»»

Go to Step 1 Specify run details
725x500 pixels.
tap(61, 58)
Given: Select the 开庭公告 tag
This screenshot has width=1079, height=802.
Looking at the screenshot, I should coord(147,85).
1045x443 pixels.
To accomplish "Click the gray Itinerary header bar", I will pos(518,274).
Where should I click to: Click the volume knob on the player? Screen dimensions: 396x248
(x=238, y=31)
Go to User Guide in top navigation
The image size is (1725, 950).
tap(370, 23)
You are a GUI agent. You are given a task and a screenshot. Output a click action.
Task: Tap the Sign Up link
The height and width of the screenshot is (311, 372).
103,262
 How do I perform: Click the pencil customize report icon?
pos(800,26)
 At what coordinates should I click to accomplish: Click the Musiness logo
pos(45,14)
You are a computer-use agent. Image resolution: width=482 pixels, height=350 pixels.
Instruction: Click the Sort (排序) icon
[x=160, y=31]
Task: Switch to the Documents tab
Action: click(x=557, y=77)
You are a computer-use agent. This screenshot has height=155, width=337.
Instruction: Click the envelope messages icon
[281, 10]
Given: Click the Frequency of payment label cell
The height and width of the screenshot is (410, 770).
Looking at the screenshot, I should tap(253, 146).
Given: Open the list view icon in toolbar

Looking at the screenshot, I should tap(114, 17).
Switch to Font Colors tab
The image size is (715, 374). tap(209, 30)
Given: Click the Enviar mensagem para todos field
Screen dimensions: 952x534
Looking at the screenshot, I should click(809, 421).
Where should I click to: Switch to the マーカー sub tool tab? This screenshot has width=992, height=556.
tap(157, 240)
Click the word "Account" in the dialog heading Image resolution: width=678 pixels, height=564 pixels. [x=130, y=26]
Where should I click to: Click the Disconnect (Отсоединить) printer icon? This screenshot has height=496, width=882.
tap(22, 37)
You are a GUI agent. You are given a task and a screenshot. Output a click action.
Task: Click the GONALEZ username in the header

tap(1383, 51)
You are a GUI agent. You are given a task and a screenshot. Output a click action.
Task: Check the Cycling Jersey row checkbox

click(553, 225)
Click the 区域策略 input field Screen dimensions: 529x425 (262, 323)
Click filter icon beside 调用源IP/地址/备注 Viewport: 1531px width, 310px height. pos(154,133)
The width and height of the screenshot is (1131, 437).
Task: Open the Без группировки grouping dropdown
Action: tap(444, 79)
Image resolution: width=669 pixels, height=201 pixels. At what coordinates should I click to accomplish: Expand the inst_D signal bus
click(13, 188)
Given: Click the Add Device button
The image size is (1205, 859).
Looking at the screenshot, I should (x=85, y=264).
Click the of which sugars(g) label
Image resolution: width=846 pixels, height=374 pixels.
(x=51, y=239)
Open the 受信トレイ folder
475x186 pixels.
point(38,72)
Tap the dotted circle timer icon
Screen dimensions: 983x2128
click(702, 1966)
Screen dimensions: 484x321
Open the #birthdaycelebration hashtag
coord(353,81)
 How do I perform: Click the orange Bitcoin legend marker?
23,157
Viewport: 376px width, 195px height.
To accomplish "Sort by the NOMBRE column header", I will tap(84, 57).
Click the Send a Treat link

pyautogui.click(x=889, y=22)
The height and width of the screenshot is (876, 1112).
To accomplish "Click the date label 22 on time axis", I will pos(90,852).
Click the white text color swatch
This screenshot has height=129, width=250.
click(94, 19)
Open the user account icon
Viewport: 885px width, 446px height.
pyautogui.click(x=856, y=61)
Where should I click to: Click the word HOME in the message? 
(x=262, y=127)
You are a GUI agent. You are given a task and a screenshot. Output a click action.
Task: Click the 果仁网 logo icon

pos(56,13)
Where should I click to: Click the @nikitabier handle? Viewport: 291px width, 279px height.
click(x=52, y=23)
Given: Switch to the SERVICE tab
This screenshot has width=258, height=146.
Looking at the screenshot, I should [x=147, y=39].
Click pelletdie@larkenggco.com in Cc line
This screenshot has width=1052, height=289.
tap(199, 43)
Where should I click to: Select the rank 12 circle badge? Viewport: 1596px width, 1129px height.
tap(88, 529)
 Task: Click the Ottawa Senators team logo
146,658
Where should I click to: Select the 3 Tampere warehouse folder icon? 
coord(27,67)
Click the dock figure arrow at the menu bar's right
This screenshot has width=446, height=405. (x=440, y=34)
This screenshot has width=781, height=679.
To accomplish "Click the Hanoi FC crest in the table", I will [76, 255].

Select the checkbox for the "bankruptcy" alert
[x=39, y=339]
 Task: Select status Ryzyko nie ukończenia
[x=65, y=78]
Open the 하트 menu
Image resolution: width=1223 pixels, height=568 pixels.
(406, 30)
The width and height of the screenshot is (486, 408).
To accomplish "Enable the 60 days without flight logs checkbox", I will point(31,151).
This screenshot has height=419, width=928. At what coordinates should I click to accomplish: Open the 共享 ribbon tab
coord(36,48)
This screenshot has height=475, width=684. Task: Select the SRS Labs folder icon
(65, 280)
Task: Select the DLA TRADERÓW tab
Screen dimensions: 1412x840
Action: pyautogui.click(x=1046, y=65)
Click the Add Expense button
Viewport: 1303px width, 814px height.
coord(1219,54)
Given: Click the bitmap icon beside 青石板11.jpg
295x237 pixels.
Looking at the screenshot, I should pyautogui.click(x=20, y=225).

««

Would you write down every record again, exactly?

Go to Step 1 Specify run details
725x500 pixels.
tap(61, 58)
Given: Select the 开庭公告 tag
This screenshot has width=1079, height=802.
Looking at the screenshot, I should coord(147,85).
1045x443 pixels.
To accomplish "Click the gray Itinerary header bar", I will pos(518,274).
Where should I click to: Click the volume knob on the player? Screen dimensions: 396x248
(x=238, y=31)
Go to User Guide in top navigation
The image size is (1725, 950).
tap(370, 23)
You are a GUI agent. You are given a task and a screenshot. Output a click action.
Task: Tap the Sign Up link
The height and width of the screenshot is (311, 372).
103,262
 How do I perform: Click the pencil customize report icon?
pos(800,26)
 At what coordinates should I click to accomplish: Click the Musiness logo
pos(45,14)
You are a computer-use agent. Image resolution: width=482 pixels, height=350 pixels.
Instruction: Click the Sort (排序) icon
[x=160, y=31]
Task: Switch to the Documents tab
Action: click(x=557, y=77)
You are a computer-use agent. This screenshot has height=155, width=337.
Instruction: Click the envelope messages icon
[281, 10]
Given: Click the Frequency of payment label cell
The height and width of the screenshot is (410, 770).
Looking at the screenshot, I should tap(253, 146).
Given: Open the list view icon in toolbar

Looking at the screenshot, I should tap(114, 17).
Switch to Font Colors tab
The image size is (715, 374). tap(209, 30)
Given: Click the Enviar mensagem para todos field
Screen dimensions: 952x534
Looking at the screenshot, I should click(809, 421).
Where should I click to: Switch to the マーカー sub tool tab? This screenshot has width=992, height=556.
tap(157, 240)
Click the word "Account" in the dialog heading Image resolution: width=678 pixels, height=564 pixels. [x=130, y=26]
Where should I click to: Click the Disconnect (Отсоединить) printer icon? This screenshot has height=496, width=882.
tap(22, 37)
You are a GUI agent. You are given a task and a screenshot. Output a click action.
Task: Click the GONALEZ username in the header

tap(1383, 51)
You are a GUI agent. You are given a task and a screenshot. Output a click action.
Task: Check the Cycling Jersey row checkbox

click(553, 225)
Click the 区域策略 input field Screen dimensions: 529x425 (262, 323)
Click filter icon beside 调用源IP/地址/备注 Viewport: 1531px width, 310px height. pos(154,133)
The width and height of the screenshot is (1131, 437).
Task: Open the Без группировки grouping dropdown
Action: tap(444, 79)
Image resolution: width=669 pixels, height=201 pixels. At what coordinates should I click to accomplish: Expand the inst_D signal bus
click(13, 188)
Given: Click the Add Device button
The image size is (1205, 859).
Looking at the screenshot, I should (x=85, y=264).
Click the of which sugars(g) label
Image resolution: width=846 pixels, height=374 pixels.
(x=51, y=239)
Open the 受信トレイ folder
475x186 pixels.
point(38,72)
Tap the dotted circle timer icon
Screen dimensions: 983x2128
click(702, 1966)
Screen dimensions: 484x321
Open the #birthdaycelebration hashtag
coord(353,81)
 How do I perform: Click the orange Bitcoin legend marker?
23,157
Viewport: 376px width, 195px height.
To accomplish "Sort by the NOMBRE column header", I will tap(84, 57).
Click the Send a Treat link

pyautogui.click(x=889, y=22)
The height and width of the screenshot is (876, 1112).
To accomplish "Click the date label 22 on time axis", I will pos(90,852).
Click the white text color swatch
This screenshot has height=129, width=250.
click(94, 19)
Open the user account icon
Viewport: 885px width, 446px height.
pyautogui.click(x=856, y=61)
Where should I click to: Click the word HOME in the message? 
(x=262, y=127)
You are a GUI agent. You are given a task and a screenshot. Output a click action.
Task: Click the 果仁网 logo icon

pos(56,13)
Where should I click to: Click the @nikitabier handle? Viewport: 291px width, 279px height.
click(x=52, y=23)
Given: Switch to the SERVICE tab
This screenshot has width=258, height=146.
Looking at the screenshot, I should [x=147, y=39].
Click pelletdie@larkenggco.com in Cc line
This screenshot has width=1052, height=289.
tap(199, 43)
Where should I click to: Select the rank 12 circle badge? Viewport: 1596px width, 1129px height.
tap(88, 529)
 Task: Click the Ottawa Senators team logo
146,658
Where should I click to: Select the 3 Tampere warehouse folder icon? 
coord(27,67)
Click the dock figure arrow at the menu bar's right
This screenshot has width=446, height=405. (x=440, y=34)
This screenshot has width=781, height=679.
To accomplish "Click the Hanoi FC crest in the table", I will [76, 255].

Select the checkbox for the "bankruptcy" alert
[x=39, y=339]
 Task: Select status Ryzyko nie ukończenia
[x=65, y=78]
Open the 하트 menu
Image resolution: width=1223 pixels, height=568 pixels.
(406, 30)
The width and height of the screenshot is (486, 408).
To accomplish "Enable the 60 days without flight logs checkbox", I will point(31,151).
This screenshot has height=419, width=928. At what coordinates should I click to accomplish: Open the 共享 ribbon tab
coord(36,48)
This screenshot has height=475, width=684. Task: Select the SRS Labs folder icon
(65, 280)
Task: Select the DLA TRADERÓW tab
Screen dimensions: 1412x840
Action: pyautogui.click(x=1046, y=65)
Click the Add Expense button
Viewport: 1303px width, 814px height.
coord(1219,54)
Given: Click the bitmap icon beside 青石板11.jpg
295x237 pixels.
Looking at the screenshot, I should pyautogui.click(x=20, y=225).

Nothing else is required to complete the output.